そんな百黙の次なるターゲットは海外。昨秋のパリに続いて、この夏にアメリカでの流通が、ニューヨーク、ニュージャージー、カリフォルニア、ハワイの4州限定でスタートしました。兵庫県限定の販売だった百黙は、なぜ他の国内エリアを飛び越えて海外へ進出するのでしょうか。ニューヨークで6月に行われたお披露目会の様子とともに、そのねらいについてお伝えします。

テロワールにこだわる「百黙」

130年ぶりの新ブランドである百黙は、テロワールに徹底したこだわりをもつブランドです。

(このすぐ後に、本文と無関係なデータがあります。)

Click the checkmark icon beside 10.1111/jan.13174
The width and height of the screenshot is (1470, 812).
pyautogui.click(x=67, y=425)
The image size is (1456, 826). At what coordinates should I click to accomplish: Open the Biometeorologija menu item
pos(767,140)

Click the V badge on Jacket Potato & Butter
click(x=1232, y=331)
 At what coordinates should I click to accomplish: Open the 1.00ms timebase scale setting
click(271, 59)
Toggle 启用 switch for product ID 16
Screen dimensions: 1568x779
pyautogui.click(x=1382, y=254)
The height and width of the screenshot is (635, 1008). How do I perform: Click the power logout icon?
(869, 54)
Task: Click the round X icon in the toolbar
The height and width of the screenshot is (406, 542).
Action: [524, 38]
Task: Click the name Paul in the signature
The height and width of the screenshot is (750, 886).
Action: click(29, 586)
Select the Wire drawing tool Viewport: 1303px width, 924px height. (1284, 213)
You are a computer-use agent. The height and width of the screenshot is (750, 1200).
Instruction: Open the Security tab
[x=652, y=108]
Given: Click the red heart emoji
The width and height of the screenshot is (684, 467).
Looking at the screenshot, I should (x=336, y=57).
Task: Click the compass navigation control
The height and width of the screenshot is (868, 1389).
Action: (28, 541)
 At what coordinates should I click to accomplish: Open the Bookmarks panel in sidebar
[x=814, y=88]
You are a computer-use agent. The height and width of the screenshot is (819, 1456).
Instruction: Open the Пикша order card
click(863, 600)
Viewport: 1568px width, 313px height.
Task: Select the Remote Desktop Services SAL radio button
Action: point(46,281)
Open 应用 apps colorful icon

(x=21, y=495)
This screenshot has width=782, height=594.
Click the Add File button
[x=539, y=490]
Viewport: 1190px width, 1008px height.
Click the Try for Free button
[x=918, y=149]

原料米は、菊正宗酒造と専属契約を結ぶ、兵庫県三木市吉川特A地区の農家組織「嘉納会」が育てた山田錦。米が栄養を蓄える登熟期(8〜10月)において昼夜の寒暖差が大きく、土壌が粘土質であるという好条件がそろう地域で、丹精込めて育てられた高品質な山田錦を100%使用しています。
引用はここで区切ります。